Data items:
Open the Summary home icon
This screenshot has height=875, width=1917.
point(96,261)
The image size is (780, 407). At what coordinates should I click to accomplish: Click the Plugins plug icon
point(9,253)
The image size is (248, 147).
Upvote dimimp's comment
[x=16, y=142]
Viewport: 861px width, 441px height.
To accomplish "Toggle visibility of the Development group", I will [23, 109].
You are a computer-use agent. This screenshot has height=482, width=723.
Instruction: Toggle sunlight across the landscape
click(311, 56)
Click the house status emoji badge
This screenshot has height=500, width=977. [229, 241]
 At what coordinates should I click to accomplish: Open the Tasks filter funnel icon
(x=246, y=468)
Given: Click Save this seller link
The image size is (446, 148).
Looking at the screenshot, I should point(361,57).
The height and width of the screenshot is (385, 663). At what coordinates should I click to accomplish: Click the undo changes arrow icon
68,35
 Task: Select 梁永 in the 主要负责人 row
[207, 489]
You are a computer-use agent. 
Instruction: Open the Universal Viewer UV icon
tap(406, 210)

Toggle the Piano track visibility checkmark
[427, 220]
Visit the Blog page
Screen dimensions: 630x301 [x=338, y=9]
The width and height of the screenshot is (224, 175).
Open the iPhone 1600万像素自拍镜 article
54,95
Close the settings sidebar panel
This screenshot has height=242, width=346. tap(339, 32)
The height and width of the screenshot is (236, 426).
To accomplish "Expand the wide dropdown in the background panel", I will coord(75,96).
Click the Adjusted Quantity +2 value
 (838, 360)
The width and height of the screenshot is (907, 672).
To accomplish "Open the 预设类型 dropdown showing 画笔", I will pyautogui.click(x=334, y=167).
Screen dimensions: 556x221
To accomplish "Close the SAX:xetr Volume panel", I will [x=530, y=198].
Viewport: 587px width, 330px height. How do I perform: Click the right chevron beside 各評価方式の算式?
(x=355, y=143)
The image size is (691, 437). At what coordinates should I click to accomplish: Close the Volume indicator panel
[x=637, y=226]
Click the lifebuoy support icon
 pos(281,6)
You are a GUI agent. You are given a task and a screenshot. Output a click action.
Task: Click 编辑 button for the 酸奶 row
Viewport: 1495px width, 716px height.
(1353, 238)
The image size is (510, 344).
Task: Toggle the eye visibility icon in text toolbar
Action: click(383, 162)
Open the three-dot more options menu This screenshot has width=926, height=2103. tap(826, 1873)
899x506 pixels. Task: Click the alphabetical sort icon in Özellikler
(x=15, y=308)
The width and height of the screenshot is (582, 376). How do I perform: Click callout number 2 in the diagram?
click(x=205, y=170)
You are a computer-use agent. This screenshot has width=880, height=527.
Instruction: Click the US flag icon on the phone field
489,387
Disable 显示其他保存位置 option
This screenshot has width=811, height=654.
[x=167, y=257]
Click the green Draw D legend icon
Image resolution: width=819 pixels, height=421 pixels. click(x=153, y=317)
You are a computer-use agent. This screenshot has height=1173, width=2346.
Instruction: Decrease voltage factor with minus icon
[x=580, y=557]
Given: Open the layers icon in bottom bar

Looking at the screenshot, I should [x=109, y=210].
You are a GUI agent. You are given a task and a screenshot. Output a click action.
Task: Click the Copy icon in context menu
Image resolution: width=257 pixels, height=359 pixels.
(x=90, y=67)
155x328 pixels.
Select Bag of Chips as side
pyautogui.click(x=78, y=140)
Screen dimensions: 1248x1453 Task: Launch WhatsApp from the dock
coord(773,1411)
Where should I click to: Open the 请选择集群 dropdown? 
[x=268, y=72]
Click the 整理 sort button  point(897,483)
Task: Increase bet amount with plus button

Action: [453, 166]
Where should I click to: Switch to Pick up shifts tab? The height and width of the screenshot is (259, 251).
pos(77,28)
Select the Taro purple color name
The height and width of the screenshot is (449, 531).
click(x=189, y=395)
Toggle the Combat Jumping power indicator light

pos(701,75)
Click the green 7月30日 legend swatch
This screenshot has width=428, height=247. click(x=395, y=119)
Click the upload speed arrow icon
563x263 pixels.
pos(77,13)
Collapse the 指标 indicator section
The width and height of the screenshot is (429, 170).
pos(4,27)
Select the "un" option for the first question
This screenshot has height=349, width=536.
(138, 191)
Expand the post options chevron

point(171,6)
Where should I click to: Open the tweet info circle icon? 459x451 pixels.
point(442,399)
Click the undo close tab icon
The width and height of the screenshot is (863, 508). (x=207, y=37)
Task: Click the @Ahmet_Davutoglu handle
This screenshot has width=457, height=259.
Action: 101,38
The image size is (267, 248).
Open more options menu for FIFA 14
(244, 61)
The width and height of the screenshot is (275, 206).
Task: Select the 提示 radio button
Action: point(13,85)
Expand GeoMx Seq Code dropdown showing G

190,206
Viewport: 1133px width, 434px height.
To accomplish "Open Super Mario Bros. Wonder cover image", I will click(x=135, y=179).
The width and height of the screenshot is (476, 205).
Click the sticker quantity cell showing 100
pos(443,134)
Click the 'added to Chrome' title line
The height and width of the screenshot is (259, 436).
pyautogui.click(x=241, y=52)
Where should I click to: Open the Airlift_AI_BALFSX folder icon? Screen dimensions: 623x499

Directions: Copy out every line of the material above without any changes.

Problem solution:
Open the Summary home icon
This screenshot has height=875, width=1917.
point(96,261)
The image size is (780, 407). At what coordinates should I click to accomplish: Click the Plugins plug icon
point(9,253)
The image size is (248, 147).
Upvote dimimp's comment
[x=16, y=142]
Viewport: 861px width, 441px height.
To accomplish "Toggle visibility of the Development group", I will [23, 109].
You are a computer-use agent. This screenshot has height=482, width=723.
Instruction: Toggle sunlight across the landscape
click(311, 56)
Click the house status emoji badge
This screenshot has height=500, width=977. [229, 241]
 At what coordinates should I click to accomplish: Open the Tasks filter funnel icon
(x=246, y=468)
Given: Click Save this seller link
The image size is (446, 148).
Looking at the screenshot, I should point(361,57).
The height and width of the screenshot is (385, 663). At what coordinates should I click to accomplish: Click the undo changes arrow icon
68,35
 Task: Select 梁永 in the 主要负责人 row
[207, 489]
You are a computer-use agent. 
Instruction: Open the Universal Viewer UV icon
tap(406, 210)

Toggle the Piano track visibility checkmark
[427, 220]
Visit the Blog page
Screen dimensions: 630x301 [x=338, y=9]
The width and height of the screenshot is (224, 175).
Open the iPhone 1600万像素自拍镜 article
54,95
Close the settings sidebar panel
This screenshot has height=242, width=346. tap(339, 32)
The height and width of the screenshot is (236, 426).
To accomplish "Expand the wide dropdown in the background panel", I will coord(75,96).
Click the Adjusted Quantity +2 value
 (838, 360)
The width and height of the screenshot is (907, 672).
To accomplish "Open the 预设类型 dropdown showing 画笔", I will pyautogui.click(x=334, y=167).
Screen dimensions: 556x221
To accomplish "Close the SAX:xetr Volume panel", I will [x=530, y=198].
Viewport: 587px width, 330px height. How do I perform: Click the right chevron beside 各評価方式の算式?
(x=355, y=143)
The image size is (691, 437). At what coordinates should I click to accomplish: Close the Volume indicator panel
[x=637, y=226]
Click the lifebuoy support icon
 pos(281,6)
You are a GUI agent. You are given a task and a screenshot. Output a click action.
Task: Click 编辑 button for the 酸奶 row
Viewport: 1495px width, 716px height.
(1353, 238)
The image size is (510, 344).
Task: Toggle the eye visibility icon in text toolbar
Action: click(383, 162)
Open the three-dot more options menu This screenshot has width=926, height=2103. tap(826, 1873)
899x506 pixels. Task: Click the alphabetical sort icon in Özellikler
(x=15, y=308)
The width and height of the screenshot is (582, 376). How do I perform: Click callout number 2 in the diagram?
click(x=205, y=170)
You are a computer-use agent. This screenshot has width=880, height=527.
Instruction: Click the US flag icon on the phone field
489,387
Disable 显示其他保存位置 option
This screenshot has width=811, height=654.
[x=167, y=257]
Click the green Draw D legend icon
Image resolution: width=819 pixels, height=421 pixels. click(x=153, y=317)
You are a computer-use agent. This screenshot has height=1173, width=2346.
Instruction: Decrease voltage factor with minus icon
[x=580, y=557]
Given: Open the layers icon in bottom bar

Looking at the screenshot, I should [x=109, y=210].
You are a GUI agent. You are given a task and a screenshot. Output a click action.
Task: Click the Copy icon in context menu
Image resolution: width=257 pixels, height=359 pixels.
(x=90, y=67)
155x328 pixels.
Select Bag of Chips as side
pyautogui.click(x=78, y=140)
Screen dimensions: 1248x1453 Task: Launch WhatsApp from the dock
coord(773,1411)
Where should I click to: Open the 请选择集群 dropdown? 
[x=268, y=72]
Click the 整理 sort button  point(897,483)
Task: Increase bet amount with plus button

Action: [453, 166]
Where should I click to: Switch to Pick up shifts tab? The height and width of the screenshot is (259, 251).
pos(77,28)
Select the Taro purple color name
The height and width of the screenshot is (449, 531).
click(x=189, y=395)
Toggle the Combat Jumping power indicator light

pos(701,75)
Click the green 7月30日 legend swatch
This screenshot has width=428, height=247. click(x=395, y=119)
Click the upload speed arrow icon
563x263 pixels.
pos(77,13)
Collapse the 指标 indicator section
The width and height of the screenshot is (429, 170).
pos(4,27)
Select the "un" option for the first question
This screenshot has height=349, width=536.
(138, 191)
Expand the post options chevron

point(171,6)
Where should I click to: Open the tweet info circle icon? 459x451 pixels.
point(442,399)
Click the undo close tab icon
The width and height of the screenshot is (863, 508). (x=207, y=37)
Task: Click the @Ahmet_Davutoglu handle
This screenshot has width=457, height=259.
Action: 101,38
The image size is (267, 248).
Open more options menu for FIFA 14
(244, 61)
The width and height of the screenshot is (275, 206).
Task: Select the 提示 radio button
Action: point(13,85)
Expand GeoMx Seq Code dropdown showing G

190,206
Viewport: 1133px width, 434px height.
To accomplish "Open Super Mario Bros. Wonder cover image", I will click(x=135, y=179).
The width and height of the screenshot is (476, 205).
Click the sticker quantity cell showing 100
pos(443,134)
Click the 'added to Chrome' title line
The height and width of the screenshot is (259, 436).
pyautogui.click(x=241, y=52)
Where should I click to: Open the Airlift_AI_BALFSX folder icon? Screen dimensions: 623x499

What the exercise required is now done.